Other targeted therapies soon followed. Some were antibodies and others were molecules that disrupted cancer signals. All of this was made possible by scientific progress that helped us understand cancer at a molecular level.

Reshaping the landscape

The impact of this first wave of targeted therapies was monumental. One of the most dramatic effects was the reversal of rising mortality rates for non-Hodgkin’s lymphoma (see timeline below).

U.S. Blood Cancer Mortality Rates 1969 to 2010

Click on specific blood cancer types below to turn individual graph lines off/on.
 
Years
 
 

But the timeline also highlights another fact: progress has not been felt equally across all blood cancers.
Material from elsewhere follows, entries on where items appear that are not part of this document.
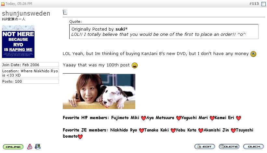The image size is (267, 153).
Task: Open the shunjunsweden user profile
Action: pos(26,13)
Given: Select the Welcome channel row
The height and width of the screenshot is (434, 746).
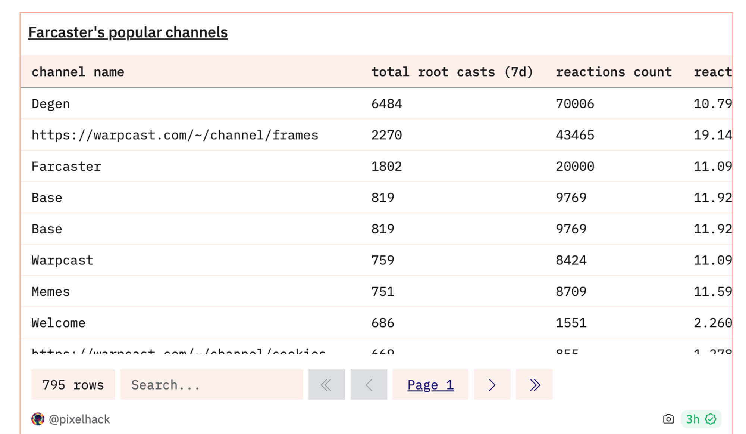Looking at the screenshot, I should pyautogui.click(x=59, y=323).
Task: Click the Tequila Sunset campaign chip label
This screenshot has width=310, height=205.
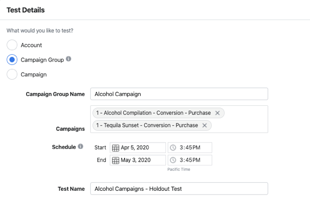Action: tap(147, 125)
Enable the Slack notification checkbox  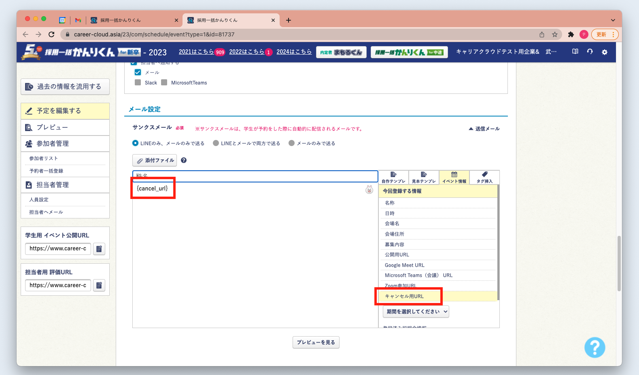pyautogui.click(x=138, y=83)
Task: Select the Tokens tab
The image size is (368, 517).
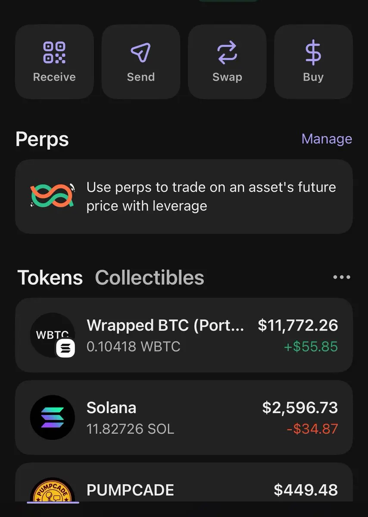Action: [x=50, y=278]
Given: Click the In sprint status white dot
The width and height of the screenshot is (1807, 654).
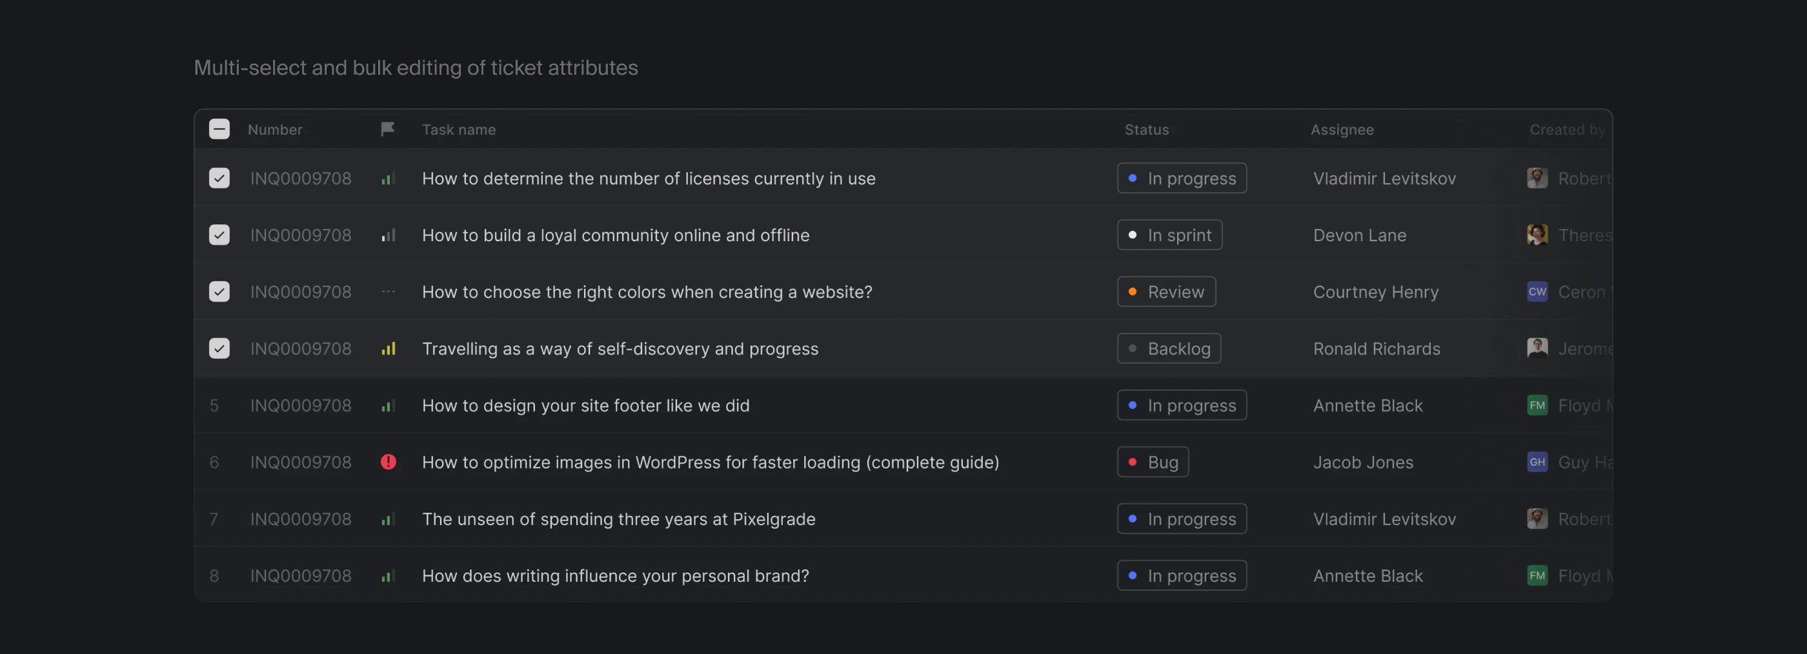Looking at the screenshot, I should [1132, 235].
For people still fighting these devastating diseases, more options are badly needed.

That brings us to the present day. ASH 2013. And the rumbling ground beneath our feet.

Big changes are upon us

The evidence is in the numbers: seven FDA breakthrough therapy designations for blood cancers, more than 100 orphan drug designations for leukemia alone, and a massive industry-wide biopharmaceutical pipeline with nearly 250 investigational medicines in development for leukemias, lymphomas, and other blood cancers.
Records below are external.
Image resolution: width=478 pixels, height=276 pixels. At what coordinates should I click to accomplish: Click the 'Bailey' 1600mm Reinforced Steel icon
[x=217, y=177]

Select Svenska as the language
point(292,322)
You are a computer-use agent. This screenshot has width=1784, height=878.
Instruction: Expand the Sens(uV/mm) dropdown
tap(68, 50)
At ASH this year, we’ll review data from many of these investigational medicines, representing every stage of development from preclinical experiments in single labs to large, late-stage clinical trials spanning the globe.

The diversity of data is remarkable. It reflects exponential growth in the number of therapeutic targets identified by scientific research and their translation to the clinic. Anticipation is particularly high for new data in chronic lymphocytic leukemia (CLL), a disease marked by incremental therapeutic progress that’s now been recognized with multiple breakthrough therapy designations.

In all the time I’ve worked in hematology and oncology, I’ve never sensed more excitement around ASH than I do this year. Nor has there ever been more hope for people with blood cancer who are anxiously awaiting new treatment options.

The ground is shaking, and as a result, the landscape is looking better than ever.